Regardless of the species I’m after, I love hunting my home state. On that note, Colorado doesn’t offer what I would call a robust turkey population. Yes, there are pockets of birds – some pockets holding great numbers – but in my area it’s hit or miss. I find this especially true in the early season, when the birds are a bit flocked up.
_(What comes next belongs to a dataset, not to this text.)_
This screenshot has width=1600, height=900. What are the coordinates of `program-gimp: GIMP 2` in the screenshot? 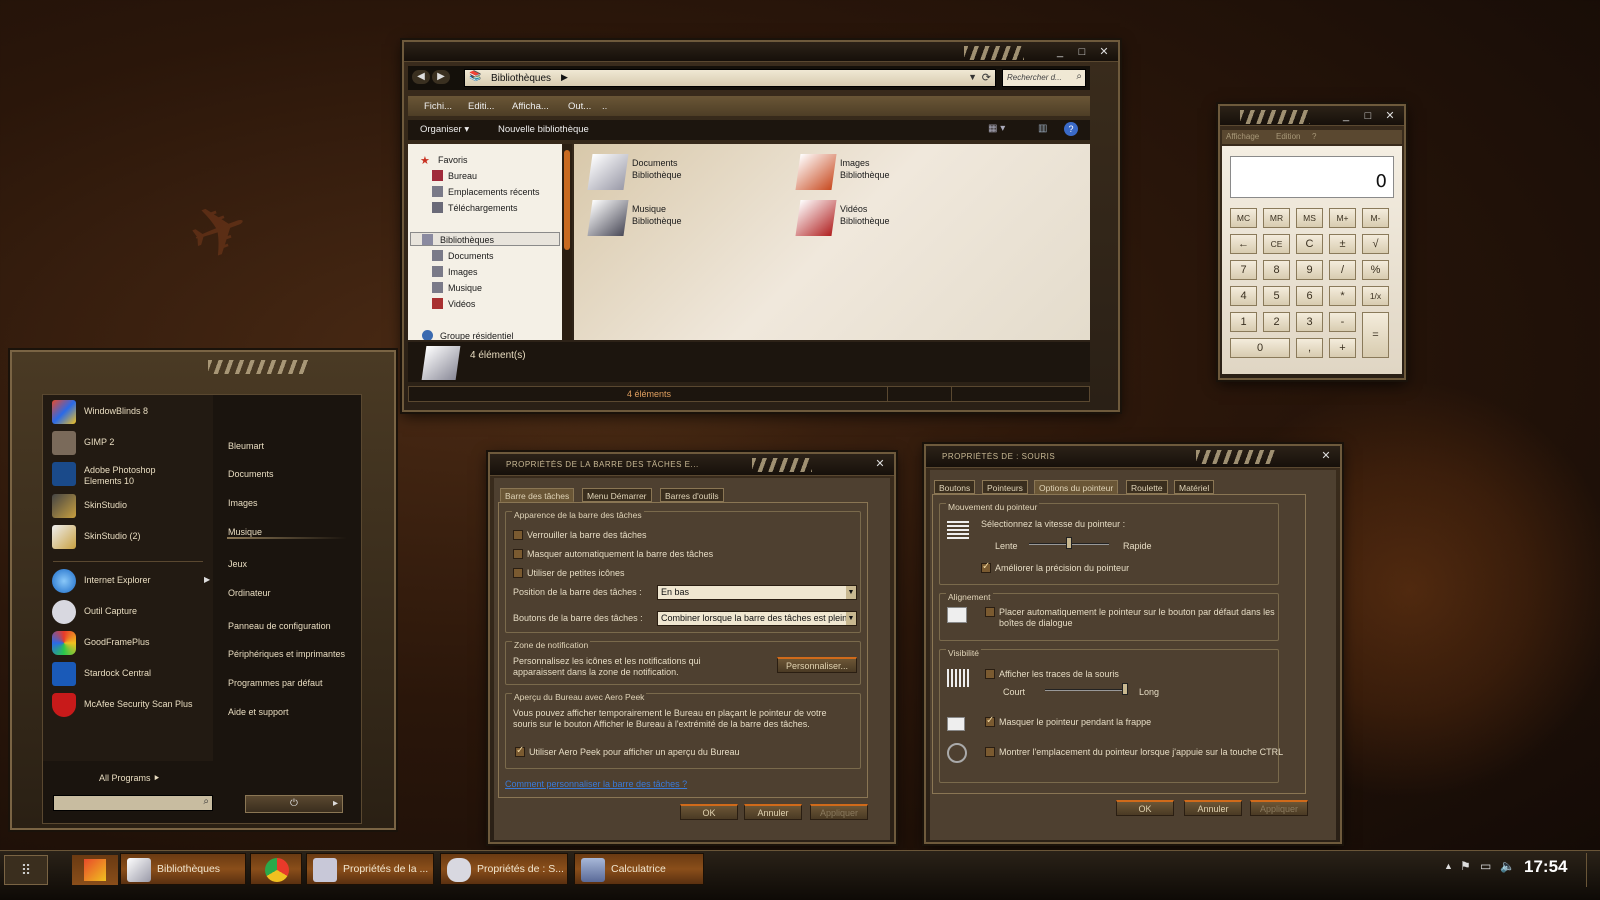 It's located at (132, 443). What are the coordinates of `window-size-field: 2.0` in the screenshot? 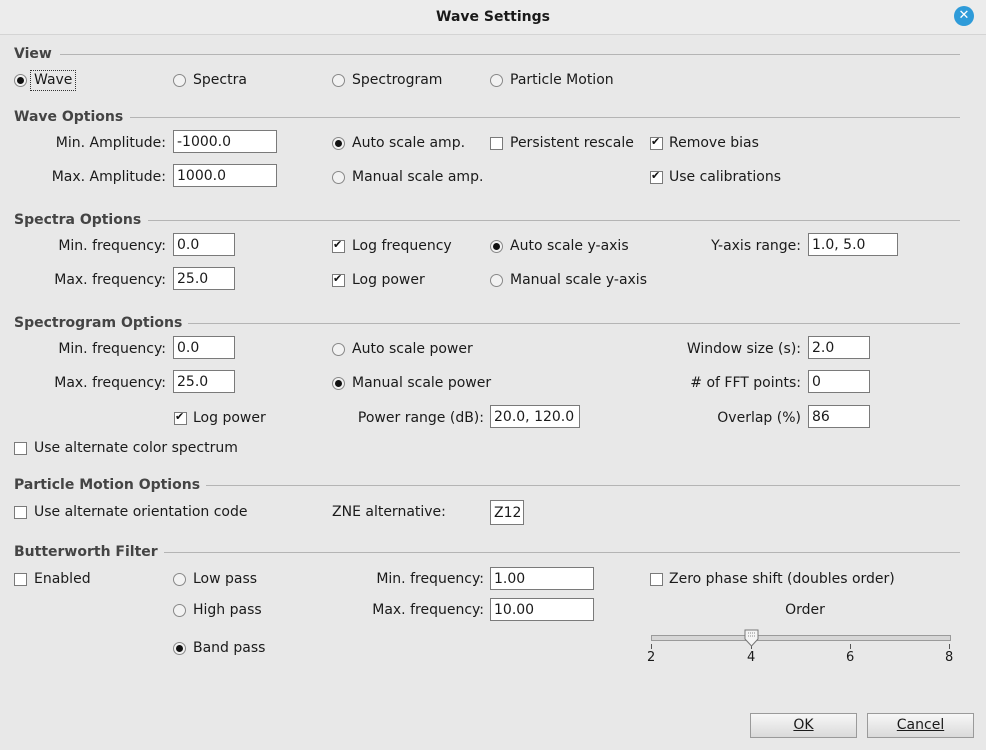 It's located at (839, 348).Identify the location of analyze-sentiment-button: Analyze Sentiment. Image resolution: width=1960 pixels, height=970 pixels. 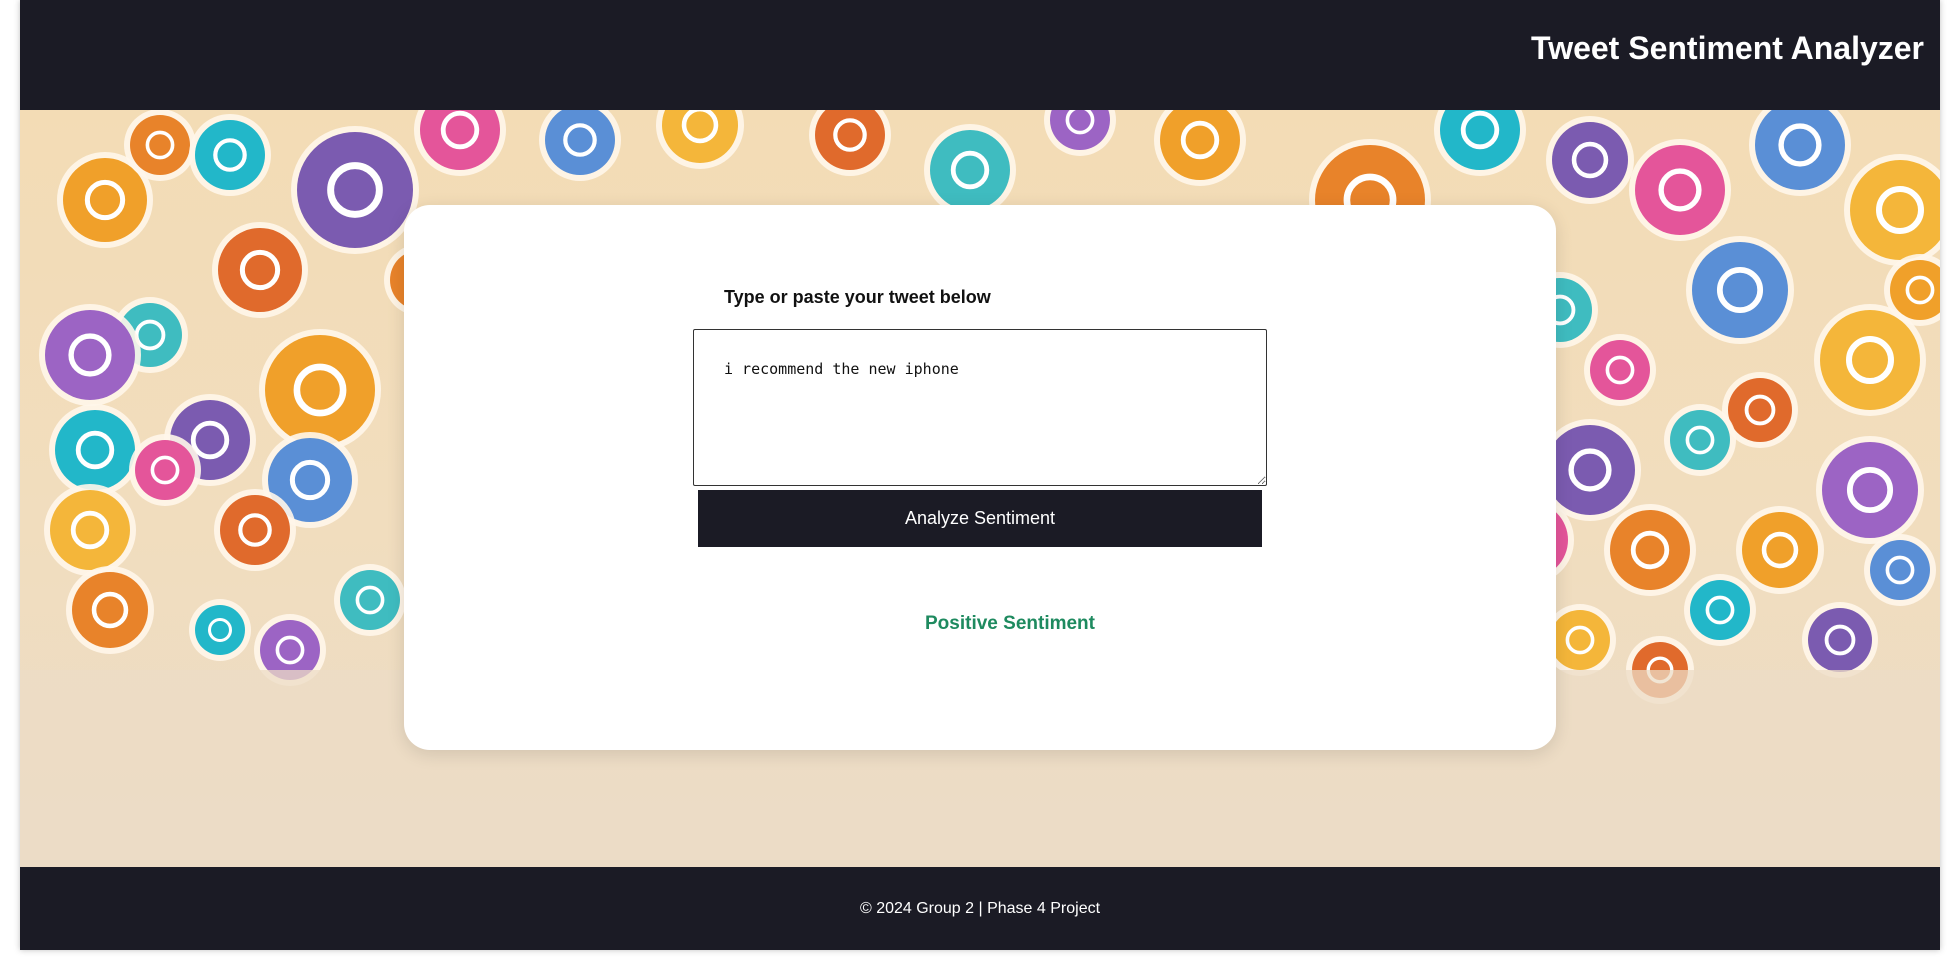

In my neck of the woods, late April and early May seem to offer the bowhunter the best chance at a springtime noisemaker. Why? The river-bottom-dwelling Rios seem to follow the river and seek out new breeding territory as the sun-soaked days of April pass. Most of these “roamers,” in my experience, are two-year-old birds who’ve had their butts whipped a few times. These birds leave the groups and start cruising, looking for a willing female companion. The canyon-dwelling Merriams are nomadic, opportunist feeders that will wander great distances. The particular area I hunt abounds with bug life and newly sprouted green shoots of feed later in the month.
TIP: Keep a turkey journal. Doing so allows you to look back on the previous year’s movement patterns.
With the Colorado opener set for April 9, my plan is to go out and hunt, but just as was the case with my previous three scouting missions, my fourth didn’t turn up a single track, feather or dropping. Am I worried? Not a bit. My turkey journal tells me that in 2012 and 2013, the Rio birds I hunt didn’t show up on the property I hunt until late April during both years. I will keep my trail cameras running and scout the area at least once a week until then.
On a positive note, I was able to take my three youngsters with me, and my oldest boy, Hunter, found his first dead-head – a small mule deer buck that had been dead for several years. He was super pumped about it.
Later in the week I will be peddling the 5-mile stretch to check my distant public-land Merriams, and I will be sure to bring you an update as the Saturday opener draws near.